§ **Goal of the exercise**
Print each record that follows exactly, leaving the pictures behind.

§ **Information shown**
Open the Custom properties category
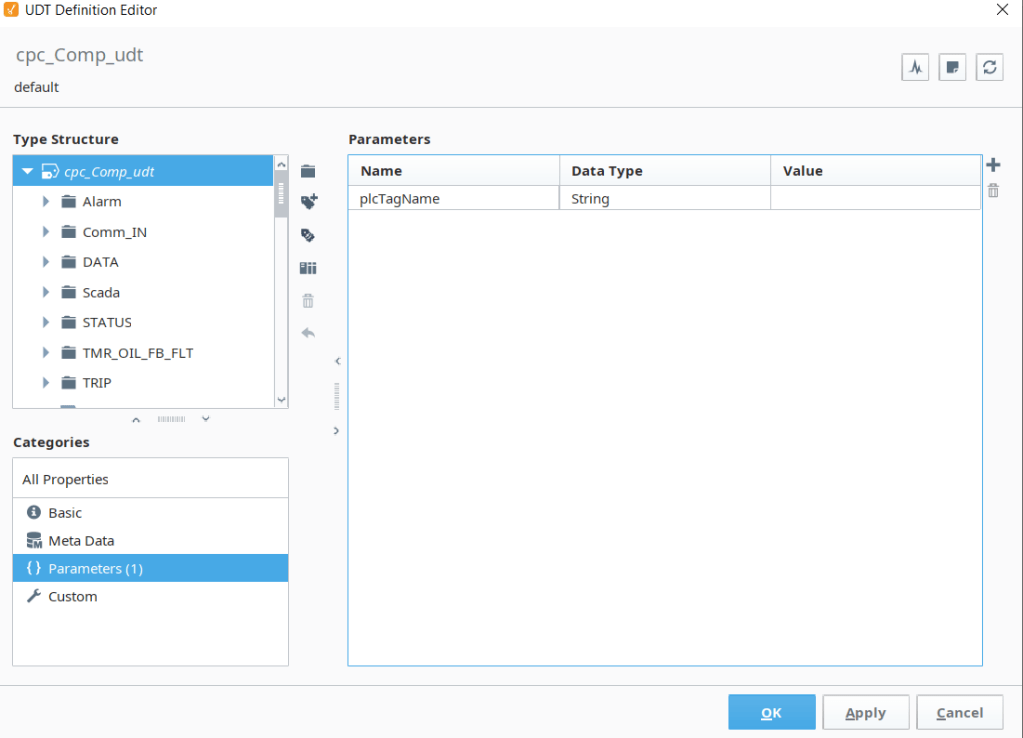1023x738 pixels. [x=72, y=597]
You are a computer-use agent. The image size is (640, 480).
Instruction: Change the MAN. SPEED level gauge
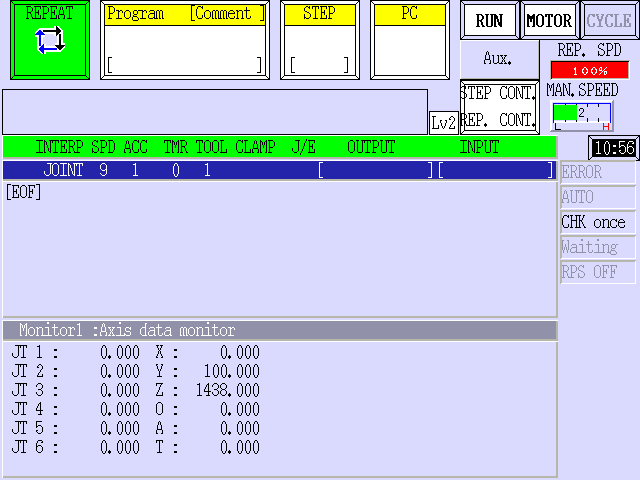click(582, 116)
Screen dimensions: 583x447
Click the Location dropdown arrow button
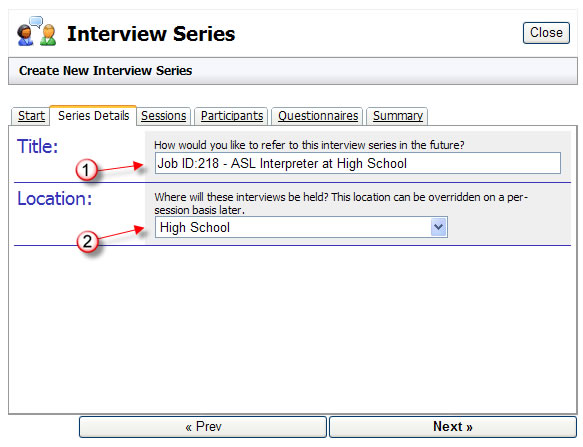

§ **Expected answer**
Open the Custom properties category
1023x738 pixels. [x=72, y=597]
You are a computer-use agent. The image size is (640, 480).
Instruction: Change the MAN. SPEED level gauge
click(582, 116)
Screen dimensions: 583x447
Click the Location dropdown arrow button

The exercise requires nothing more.